Paro, precariedad y desprotección intensifica la vulnerabilidad de la población en exclusión social

Paro, precariedad y desprotección intensifica la vulnerabilidad de la población en exclusión social
Las consecuencia de la pandemia “han sido especialmente graves para quienes ya se encontraban en situación de vulnerabilidad y que se ha traducido en un incremento de la brecha social”, según indica Raúl Flores, coordinador de Estudios de Cáritas.

El paro, la precariedad laboral y la desprotección social están haciendo estragos en quienes ya padecían una situación de extrema precariedad, antes de la pandemia. Más de medio millón de personas han acudido a Cáritas por primera vez o después de tiempo sin hacerlo.

Más de la mitad de la población atendida por Cáritas está en situación de desempleo. Cuatro de cada diez trabajadores se han visto conducidos al empleo parcial. Siete de cada diez afirman que cumplir con la cuarentena sanitaria podría significar el despido o la pérdida de ingresos.

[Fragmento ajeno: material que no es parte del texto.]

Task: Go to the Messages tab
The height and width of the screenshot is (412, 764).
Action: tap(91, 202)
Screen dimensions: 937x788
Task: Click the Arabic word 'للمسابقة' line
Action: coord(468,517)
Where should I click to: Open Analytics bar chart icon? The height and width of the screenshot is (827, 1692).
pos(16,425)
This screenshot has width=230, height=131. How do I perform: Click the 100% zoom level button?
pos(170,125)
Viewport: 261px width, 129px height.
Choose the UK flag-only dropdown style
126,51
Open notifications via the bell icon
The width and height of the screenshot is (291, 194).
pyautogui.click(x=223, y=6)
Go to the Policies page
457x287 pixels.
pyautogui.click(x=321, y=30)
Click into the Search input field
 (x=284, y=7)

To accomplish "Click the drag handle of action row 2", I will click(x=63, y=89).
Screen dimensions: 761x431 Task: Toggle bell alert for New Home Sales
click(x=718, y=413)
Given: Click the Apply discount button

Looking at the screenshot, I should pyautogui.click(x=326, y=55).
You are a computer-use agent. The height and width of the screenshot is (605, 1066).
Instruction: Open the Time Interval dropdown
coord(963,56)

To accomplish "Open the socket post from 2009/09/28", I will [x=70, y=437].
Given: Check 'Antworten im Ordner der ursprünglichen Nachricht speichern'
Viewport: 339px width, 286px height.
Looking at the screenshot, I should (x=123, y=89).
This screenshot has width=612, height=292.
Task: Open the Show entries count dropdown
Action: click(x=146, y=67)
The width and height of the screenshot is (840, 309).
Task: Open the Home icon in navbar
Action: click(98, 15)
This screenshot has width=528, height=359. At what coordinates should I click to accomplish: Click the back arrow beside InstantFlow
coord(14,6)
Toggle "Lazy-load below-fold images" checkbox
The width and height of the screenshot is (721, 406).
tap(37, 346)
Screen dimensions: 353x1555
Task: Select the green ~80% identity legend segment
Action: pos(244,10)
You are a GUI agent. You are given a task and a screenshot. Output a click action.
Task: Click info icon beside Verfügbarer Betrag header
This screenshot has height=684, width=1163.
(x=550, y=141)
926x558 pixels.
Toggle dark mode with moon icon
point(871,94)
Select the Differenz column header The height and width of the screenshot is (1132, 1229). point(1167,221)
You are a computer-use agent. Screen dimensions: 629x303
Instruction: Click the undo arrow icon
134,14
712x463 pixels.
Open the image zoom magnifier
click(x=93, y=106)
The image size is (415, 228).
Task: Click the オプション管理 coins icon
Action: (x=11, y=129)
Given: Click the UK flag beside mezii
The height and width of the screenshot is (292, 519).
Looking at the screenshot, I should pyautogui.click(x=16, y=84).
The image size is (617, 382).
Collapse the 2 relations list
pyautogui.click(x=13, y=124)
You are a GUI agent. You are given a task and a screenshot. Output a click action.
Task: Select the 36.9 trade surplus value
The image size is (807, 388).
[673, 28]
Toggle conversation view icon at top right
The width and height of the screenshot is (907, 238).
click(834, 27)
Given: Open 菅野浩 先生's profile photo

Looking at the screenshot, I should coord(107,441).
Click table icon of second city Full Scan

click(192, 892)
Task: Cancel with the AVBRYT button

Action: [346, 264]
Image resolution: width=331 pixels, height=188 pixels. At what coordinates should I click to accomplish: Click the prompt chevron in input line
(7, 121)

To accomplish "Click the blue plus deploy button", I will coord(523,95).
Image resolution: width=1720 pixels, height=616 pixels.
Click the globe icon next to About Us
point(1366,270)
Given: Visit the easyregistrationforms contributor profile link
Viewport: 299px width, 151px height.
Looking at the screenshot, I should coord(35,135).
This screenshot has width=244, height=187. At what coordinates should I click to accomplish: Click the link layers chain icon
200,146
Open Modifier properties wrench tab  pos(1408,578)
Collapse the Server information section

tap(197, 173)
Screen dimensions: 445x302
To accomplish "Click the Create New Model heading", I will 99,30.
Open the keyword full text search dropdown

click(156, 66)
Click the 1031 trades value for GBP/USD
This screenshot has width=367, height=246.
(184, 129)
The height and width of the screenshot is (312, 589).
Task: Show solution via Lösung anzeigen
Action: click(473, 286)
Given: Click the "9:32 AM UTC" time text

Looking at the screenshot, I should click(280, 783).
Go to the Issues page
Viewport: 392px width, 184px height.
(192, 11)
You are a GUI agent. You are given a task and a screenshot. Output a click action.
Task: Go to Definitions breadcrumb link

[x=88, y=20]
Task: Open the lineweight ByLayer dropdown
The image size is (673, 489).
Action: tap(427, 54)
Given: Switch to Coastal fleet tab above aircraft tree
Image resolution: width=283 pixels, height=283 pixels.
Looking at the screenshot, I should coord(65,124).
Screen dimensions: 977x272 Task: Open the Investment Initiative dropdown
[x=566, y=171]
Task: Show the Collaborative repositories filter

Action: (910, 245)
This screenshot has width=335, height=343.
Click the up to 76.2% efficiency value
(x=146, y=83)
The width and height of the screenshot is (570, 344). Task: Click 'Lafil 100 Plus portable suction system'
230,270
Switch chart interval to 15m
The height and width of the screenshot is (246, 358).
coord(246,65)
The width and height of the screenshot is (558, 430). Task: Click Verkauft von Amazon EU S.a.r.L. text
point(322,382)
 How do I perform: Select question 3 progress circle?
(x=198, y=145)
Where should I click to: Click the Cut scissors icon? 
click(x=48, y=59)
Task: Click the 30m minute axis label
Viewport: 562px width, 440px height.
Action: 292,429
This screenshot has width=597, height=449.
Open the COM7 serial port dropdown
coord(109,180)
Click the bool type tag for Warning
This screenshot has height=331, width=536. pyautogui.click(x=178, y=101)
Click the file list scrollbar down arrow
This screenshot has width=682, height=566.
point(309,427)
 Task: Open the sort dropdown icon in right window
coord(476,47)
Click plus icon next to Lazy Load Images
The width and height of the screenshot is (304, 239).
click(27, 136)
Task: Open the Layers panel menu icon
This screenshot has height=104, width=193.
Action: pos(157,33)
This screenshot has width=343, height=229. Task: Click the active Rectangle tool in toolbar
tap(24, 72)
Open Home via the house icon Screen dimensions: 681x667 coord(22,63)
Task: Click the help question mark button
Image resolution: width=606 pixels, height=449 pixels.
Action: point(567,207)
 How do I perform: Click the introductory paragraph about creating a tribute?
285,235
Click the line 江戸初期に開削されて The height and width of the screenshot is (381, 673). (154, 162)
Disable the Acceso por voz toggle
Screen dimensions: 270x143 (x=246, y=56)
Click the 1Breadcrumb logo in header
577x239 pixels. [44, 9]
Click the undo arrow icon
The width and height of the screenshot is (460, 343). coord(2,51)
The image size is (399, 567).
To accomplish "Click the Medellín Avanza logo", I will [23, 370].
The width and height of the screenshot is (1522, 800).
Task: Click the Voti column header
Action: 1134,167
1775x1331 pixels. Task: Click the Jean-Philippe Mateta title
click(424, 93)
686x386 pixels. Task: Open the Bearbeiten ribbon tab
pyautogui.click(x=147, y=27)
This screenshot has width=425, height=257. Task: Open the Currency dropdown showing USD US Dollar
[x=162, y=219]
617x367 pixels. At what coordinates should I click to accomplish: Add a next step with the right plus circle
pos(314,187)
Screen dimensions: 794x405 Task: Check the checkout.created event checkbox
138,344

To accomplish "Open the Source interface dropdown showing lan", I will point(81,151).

“En un sistema social donde gran parte de las opciones de integración pasan por un buen empleo, es un derecho del que se está privando a estas personas”, ha afirmado Raúl Flores. Las dificultades en el ámbito laboral han supuesto que más de 825.000 personas acompañadas por Cáritas estén en situación de pobreza severa, es decir, con ingresos inferiores a 370 euros al mes para un hogar unipersonal o a 776 euros para familias compuestas por dos adultos y dos niños.

El 46 % de los los hogares en pobreza severa está formado por familias donde uno de sus miembros tiene empleo, porcentaje que llega a casi el 60% si se trata de un empleo en la economía informal.

En medio de este drama, solo el 3,6% de las familias atendidas por Cáritas está cobrando en la actualidad el ingreso mínimo vital, al tiempo que el 39% de las familias que percibían la renta autonómica de inserción han dejado de hacerlo.

Antes de la irrupción de la COVID-19, “nos encontrábamos con un mercado laboral frágil y precarizado, con un acceso a la vivienda complicado para personas con rentas bajas y con un modelo de sociedad donde la vulnerabilidad se extendía a un elevado porcentaje de los ciudadanos”, ha afirmado la secretaria general de Cáritas Española Natalia Peiro.

Son datos del último Informe del Observatorio de la Realidad Social de Cáritas Española, presentado junto con la memoria de actividades de Cáritas Española. En este contexto, Raúl Flores, ha afirmado que las consecuencia de la pandemia “han sido especialmente graves para quienes ya se encontraban en situación de vulnerabilidad y que se ha traducido en un incremento de la brecha social”. Según el informe, 258.000 personas acompañadas por Cáritas viven en hogares que no cuentan con ningún ingreso económico; es decir, son 75.000 personas más que antes del comienzo de esta crisis.

De las población que ha tenido que recurrir a la organización humanitaria de la Iglesia de España, alrededor de 700.000 personas viven en hogares que no pueden hacer frente a los gastos de suministros de su vivienda. De ella, el 16% de las familias (cerca de 77.000) se han visto obligadas a cambiar de residencia para disminuir los gastos. Para casi el 45% de los hogares atendidos afrontar los gastos derivados de la vivienda suponen una grave dificultad.

A pesar de que el “escudo social” diseñado para afrontar el parón y la ralentización de la actividad económica,  ha amortiguado algo el golpe entre quienes cumplen los requisitos para acceder a la protección social, la escasa capacidad redistributiva de las políticas públicas de España, junto con la debilidad de una administración pública exhausta, explicaría el abismo en el que se encuentra la población más vulnerable.

La respuesta de emergencia, a veces en condiciones de distanciamiento social que ha obligado al personal y voluntarios a cambiar sus modos de actuación, está siendo posible también gracias a una corriente de solidaridad protagonizada por 70.666 donantes, de los que 3.572 son empresas e instituciones, que han aportado en conjunto unos 65 millones de euros (6,5 millones en especie). 41 millones de euros se han destinado a ayudas de emergencia, 3,3 millones a infancia vulnerable y cerca de 1 millón a material sanitario y de protección.

En 2019, antes de la pandemia, el 18,4% de la población en España (8,5 millones de personas) se encontraba en situación de exclusión social, de los que más de 4 millones de personas estaban en situación de exclusión social severa” (VIII Informe FOESSA). En ese mismo año, Cáritas acompañaba ya a más de 1,4 millones de personas dentro de toda España y a 1 millón más en los países empobrecidos. Unas 500.000 personas han tenido que recurrir por primera vez a la organización, o lo han vuelto a hacer tras tiempo sin hacerlo, a raíz de la COVID-19.